Böylece çocuk Hermes, hazinesini iki koluyla kaldırdı ve mağaraya taşıdı. Orada eline demir bir çubuk geçirdi ve kaplumbağanın canını aldı. Göz açıp kapayana kadar kabuğunda delikler açtı ve onları sazdan kamışlarla doldurdu. Ardından kabuğun üzerine bir parça öküz derisi gerdi ve koyun bağırsağından yedi teli gererek lirini yapmayı bitirdi. Üzerine bir yayla vurunca havaya tatlı bir müzik dalgası yayıldı. Genç erkeklerin ve kızların köy şölenlerinde çaldıkları neşeli şarkılara benziyordu çocuk Hermes’in şarkısı. Zeus ile Maia’nın aşkını ve tanrıların kudretli soyundan dünyaya gelişini anlatırken Hermes’in gözleri kurnazca parlıyordu. Su perisinin, annesinin parıltılı evinde gördüklerini şarkılarla anlatmaya devam etti. Ama bu sırada, o şarkı söylerken zihni başka şeylerle meşguldü. Şarkısı bitince Hermes mağarasından geceye süzülen bir hırsız gibi çıkıp hilekâr işine koyuldu.

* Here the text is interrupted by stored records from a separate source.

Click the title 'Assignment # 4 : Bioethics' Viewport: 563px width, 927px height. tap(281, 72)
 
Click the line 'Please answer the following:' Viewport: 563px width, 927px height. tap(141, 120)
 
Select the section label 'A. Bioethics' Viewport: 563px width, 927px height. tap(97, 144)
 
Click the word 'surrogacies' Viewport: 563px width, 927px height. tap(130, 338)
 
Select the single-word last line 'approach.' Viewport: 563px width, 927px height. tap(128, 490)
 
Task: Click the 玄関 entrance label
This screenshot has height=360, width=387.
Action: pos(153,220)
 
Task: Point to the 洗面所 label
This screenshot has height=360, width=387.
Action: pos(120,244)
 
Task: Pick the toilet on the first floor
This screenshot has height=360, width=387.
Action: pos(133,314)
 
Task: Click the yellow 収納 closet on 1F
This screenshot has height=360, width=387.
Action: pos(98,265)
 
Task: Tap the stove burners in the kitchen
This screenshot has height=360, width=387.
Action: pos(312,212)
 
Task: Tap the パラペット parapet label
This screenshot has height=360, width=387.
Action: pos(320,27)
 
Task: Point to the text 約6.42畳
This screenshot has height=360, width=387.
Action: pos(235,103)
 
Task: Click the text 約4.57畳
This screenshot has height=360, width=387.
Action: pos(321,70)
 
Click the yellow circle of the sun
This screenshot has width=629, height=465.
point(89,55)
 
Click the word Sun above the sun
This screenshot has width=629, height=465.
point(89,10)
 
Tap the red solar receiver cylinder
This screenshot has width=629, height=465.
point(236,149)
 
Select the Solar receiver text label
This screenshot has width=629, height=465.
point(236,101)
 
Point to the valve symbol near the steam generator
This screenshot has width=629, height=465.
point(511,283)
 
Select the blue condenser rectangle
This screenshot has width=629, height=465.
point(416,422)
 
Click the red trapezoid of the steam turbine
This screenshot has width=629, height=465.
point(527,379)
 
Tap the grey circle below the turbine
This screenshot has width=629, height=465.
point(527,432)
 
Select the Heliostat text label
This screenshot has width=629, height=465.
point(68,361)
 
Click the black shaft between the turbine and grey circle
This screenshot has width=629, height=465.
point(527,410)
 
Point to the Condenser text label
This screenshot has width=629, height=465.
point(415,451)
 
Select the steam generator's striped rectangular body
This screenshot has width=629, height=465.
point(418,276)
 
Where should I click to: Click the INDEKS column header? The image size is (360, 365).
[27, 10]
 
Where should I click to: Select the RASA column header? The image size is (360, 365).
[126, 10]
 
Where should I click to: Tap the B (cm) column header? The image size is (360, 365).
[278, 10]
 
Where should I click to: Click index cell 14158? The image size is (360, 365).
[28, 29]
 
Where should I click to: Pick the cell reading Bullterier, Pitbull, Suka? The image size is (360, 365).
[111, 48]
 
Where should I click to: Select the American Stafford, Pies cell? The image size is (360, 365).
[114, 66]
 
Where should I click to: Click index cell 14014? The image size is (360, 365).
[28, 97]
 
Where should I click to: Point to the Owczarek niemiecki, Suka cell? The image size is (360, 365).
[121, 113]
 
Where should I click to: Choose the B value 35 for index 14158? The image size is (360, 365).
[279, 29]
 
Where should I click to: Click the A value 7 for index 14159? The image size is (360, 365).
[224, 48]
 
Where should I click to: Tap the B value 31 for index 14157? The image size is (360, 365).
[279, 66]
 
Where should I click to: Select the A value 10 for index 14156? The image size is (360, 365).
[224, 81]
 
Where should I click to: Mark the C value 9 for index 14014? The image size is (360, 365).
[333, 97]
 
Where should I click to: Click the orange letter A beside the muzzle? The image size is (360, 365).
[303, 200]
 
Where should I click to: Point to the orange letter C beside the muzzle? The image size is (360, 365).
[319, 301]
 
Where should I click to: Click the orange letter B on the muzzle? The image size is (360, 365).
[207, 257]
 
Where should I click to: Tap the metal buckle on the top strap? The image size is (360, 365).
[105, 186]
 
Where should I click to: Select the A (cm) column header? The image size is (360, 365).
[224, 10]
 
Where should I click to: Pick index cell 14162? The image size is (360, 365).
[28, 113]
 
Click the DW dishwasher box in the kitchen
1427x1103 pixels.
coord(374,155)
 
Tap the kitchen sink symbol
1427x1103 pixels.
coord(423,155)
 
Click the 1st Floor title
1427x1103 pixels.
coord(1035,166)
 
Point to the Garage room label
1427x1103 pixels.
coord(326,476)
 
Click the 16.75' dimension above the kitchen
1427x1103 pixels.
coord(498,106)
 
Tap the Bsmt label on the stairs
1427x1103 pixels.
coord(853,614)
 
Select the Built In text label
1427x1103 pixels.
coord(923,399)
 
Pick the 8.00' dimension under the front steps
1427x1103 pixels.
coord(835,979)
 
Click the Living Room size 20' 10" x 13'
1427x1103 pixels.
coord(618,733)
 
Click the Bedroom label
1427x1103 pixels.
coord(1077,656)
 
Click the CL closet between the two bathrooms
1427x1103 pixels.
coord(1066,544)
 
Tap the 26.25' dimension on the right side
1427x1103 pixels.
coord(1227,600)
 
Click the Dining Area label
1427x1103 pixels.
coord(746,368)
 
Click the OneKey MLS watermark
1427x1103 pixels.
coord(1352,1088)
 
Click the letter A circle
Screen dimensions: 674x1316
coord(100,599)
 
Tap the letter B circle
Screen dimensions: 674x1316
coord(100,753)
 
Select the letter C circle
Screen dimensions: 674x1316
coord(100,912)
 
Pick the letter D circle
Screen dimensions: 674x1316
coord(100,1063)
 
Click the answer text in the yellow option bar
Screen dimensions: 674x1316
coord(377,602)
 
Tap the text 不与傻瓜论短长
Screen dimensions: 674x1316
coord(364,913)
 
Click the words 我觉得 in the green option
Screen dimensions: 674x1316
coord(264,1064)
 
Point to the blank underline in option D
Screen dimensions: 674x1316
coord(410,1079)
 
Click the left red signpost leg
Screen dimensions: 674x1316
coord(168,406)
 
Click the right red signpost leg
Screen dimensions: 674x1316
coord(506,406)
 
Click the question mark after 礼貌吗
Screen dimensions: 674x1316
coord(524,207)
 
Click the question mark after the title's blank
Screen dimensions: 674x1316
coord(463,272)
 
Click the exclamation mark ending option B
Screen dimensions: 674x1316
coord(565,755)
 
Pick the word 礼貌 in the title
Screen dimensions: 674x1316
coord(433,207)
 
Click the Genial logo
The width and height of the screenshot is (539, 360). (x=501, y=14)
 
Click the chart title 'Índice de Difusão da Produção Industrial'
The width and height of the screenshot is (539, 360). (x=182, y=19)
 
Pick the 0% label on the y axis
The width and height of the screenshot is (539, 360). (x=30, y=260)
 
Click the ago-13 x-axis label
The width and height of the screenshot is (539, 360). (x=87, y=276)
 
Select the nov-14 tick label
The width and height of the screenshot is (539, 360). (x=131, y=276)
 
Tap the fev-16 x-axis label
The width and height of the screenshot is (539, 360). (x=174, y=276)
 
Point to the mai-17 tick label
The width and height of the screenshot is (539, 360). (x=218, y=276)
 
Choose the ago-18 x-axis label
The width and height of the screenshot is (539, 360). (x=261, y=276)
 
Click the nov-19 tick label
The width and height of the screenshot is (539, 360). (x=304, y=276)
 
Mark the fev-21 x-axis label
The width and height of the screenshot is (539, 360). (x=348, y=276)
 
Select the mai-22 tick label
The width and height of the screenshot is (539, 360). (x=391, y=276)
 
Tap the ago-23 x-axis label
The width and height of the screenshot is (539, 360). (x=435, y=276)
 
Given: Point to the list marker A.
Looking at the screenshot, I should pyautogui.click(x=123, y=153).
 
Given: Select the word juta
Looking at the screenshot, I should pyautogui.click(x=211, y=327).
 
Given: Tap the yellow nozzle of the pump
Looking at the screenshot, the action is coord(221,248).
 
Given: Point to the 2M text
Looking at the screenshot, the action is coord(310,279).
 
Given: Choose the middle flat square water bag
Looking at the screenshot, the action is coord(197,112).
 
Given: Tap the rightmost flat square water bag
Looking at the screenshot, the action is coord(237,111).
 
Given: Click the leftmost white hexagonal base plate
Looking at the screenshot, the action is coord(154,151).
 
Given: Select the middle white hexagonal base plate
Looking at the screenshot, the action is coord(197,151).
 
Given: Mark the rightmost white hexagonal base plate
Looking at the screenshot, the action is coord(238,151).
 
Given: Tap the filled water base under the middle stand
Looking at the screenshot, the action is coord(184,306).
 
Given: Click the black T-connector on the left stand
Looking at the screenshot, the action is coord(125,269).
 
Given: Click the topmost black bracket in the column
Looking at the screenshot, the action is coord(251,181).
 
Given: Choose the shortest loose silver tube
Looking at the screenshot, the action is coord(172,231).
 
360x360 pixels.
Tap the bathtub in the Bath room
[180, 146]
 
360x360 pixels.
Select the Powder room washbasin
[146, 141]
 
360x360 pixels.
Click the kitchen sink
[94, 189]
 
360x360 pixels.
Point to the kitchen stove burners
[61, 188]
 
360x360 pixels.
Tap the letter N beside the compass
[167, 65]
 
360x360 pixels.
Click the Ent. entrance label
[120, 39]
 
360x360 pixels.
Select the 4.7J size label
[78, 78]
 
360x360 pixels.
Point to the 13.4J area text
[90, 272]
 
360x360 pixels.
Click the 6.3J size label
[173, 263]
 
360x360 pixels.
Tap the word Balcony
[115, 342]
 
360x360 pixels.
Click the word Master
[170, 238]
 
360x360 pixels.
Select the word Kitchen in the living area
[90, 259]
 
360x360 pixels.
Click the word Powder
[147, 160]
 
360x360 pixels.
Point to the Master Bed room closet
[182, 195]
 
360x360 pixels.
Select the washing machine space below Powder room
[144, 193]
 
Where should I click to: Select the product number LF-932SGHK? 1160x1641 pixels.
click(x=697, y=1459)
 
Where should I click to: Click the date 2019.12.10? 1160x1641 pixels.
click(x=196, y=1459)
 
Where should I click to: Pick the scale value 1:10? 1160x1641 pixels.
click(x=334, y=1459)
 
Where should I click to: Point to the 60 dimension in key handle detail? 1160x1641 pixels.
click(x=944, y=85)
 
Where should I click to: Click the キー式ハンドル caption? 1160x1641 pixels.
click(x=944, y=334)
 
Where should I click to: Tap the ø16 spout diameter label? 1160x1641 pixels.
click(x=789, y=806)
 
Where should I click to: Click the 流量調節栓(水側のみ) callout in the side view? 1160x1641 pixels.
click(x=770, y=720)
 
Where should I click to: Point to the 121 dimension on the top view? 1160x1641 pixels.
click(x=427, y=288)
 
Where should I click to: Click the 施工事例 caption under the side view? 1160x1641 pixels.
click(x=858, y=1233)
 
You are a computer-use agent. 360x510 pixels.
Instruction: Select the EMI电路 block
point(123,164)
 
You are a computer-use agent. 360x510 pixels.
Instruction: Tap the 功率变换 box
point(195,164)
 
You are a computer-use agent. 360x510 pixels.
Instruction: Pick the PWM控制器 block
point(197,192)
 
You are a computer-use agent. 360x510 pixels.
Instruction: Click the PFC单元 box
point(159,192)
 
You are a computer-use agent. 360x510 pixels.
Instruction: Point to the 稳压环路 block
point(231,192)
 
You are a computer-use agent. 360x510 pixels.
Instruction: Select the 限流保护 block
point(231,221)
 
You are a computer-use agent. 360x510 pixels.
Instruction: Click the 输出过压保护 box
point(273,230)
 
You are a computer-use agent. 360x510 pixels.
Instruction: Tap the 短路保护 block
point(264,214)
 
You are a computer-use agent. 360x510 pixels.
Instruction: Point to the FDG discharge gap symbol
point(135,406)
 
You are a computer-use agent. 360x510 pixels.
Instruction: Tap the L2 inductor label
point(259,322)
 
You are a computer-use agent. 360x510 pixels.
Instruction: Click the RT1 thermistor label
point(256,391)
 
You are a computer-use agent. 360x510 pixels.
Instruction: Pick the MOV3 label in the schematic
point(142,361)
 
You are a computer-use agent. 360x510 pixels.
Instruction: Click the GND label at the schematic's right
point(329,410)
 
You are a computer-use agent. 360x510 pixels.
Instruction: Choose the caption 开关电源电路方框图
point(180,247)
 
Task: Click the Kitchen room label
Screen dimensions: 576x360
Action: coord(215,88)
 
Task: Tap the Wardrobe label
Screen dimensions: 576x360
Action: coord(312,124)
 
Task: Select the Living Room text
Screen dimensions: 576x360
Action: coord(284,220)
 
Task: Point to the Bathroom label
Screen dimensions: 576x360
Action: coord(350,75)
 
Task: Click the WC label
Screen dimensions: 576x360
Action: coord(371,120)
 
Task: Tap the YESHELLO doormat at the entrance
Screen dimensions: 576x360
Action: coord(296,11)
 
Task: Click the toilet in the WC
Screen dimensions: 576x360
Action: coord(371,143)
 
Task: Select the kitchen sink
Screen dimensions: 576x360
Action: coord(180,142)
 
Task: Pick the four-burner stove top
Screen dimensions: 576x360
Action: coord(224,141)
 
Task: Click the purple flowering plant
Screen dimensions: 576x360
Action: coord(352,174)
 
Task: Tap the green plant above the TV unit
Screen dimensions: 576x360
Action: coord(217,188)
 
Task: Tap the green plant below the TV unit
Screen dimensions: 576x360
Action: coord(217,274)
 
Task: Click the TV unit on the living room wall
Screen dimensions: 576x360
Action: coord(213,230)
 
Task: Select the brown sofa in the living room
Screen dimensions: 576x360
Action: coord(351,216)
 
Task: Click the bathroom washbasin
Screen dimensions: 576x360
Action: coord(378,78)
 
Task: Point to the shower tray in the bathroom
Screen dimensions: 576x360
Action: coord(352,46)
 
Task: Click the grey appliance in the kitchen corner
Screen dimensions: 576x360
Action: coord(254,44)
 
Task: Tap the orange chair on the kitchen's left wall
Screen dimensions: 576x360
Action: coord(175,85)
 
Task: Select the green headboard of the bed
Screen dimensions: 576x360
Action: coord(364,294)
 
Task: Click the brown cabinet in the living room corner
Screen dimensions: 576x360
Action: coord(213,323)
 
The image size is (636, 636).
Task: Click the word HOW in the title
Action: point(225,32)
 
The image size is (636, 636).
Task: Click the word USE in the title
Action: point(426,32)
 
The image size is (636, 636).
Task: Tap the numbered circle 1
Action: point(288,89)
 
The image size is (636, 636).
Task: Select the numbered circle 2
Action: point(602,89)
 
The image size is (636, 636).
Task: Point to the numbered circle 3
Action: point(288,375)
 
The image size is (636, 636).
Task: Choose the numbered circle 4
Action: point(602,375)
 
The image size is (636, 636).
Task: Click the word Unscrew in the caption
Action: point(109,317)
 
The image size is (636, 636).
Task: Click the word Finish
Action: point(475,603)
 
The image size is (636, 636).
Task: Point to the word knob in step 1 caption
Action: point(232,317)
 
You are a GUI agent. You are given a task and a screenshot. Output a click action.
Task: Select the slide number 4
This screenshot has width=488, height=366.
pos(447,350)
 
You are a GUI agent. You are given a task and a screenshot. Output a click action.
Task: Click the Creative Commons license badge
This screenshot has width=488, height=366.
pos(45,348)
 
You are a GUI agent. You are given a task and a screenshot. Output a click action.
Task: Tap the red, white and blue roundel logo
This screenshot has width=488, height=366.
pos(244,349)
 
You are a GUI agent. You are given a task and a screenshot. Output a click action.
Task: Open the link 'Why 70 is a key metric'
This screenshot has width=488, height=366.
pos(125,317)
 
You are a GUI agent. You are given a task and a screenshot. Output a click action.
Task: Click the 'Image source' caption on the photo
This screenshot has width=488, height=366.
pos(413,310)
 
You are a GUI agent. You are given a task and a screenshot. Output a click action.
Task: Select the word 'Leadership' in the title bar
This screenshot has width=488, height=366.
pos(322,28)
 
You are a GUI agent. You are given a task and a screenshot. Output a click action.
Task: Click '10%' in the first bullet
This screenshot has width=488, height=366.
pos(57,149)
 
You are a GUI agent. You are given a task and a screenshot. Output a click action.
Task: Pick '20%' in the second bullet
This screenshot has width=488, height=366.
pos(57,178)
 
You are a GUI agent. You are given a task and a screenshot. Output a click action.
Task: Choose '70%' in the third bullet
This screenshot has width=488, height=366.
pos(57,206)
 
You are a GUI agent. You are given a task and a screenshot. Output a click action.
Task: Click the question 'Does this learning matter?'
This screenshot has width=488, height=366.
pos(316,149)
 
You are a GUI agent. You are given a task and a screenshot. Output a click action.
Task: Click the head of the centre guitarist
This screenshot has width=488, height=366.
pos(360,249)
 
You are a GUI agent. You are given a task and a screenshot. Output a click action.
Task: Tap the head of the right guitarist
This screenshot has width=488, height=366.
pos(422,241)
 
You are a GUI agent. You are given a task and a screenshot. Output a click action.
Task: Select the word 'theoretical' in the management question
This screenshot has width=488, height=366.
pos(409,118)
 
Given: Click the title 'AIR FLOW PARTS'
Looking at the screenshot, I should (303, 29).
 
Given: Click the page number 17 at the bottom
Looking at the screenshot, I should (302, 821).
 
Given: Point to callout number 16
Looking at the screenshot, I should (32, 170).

Güneş Tanrısı, arabasıyla göğün yokuşunu hızla inerken ve atlarını okyanus akıntısına doğru ağır ağır sürerken, Hermes, Pieria’nın gölgeli tepeliklerine, tanrıların hayvanlarının beslendiği geniş otlaklara geldi. Orada sürüden elli hayvanı aldı ve Kyllenian tepesine götürmeye hazırlandı. Ama önünde uçsuz bucaksız kum çölleri uzanıyordu. Sürünün izleri hırsızlığını ele vermesin diye, hayvanları eğri büğrü yollardan dolaştırdı ve sonunda Hermes’in onları çaldığı yere gidiyormuş gibi göründüler. Kendi ayak izlerinin de onu ele vermemesi için çok özen gösterdi. Üzerindeki yapraklarla birlikte kıvrılmış ılgın ve mersin dallarından kendine alelacele bir sandalet yaptı ve Pieria’dan hızla uzaklaştı. Onu tek bir kişi gördü. Onchêtos’un güneşli düzlüklerindeki üzüm bağında çalışan ihtiyar bir adam. Hermes hemen yanına gidip, “İhtiyar, bu kökler meyveye durduğunda bir sürü şarabın olacak. Bu arada büzülmüş omuzlarının üzerindeki başın akıllı olsun ve gereğinden fazlasını hatırlamasın,” dedi adama.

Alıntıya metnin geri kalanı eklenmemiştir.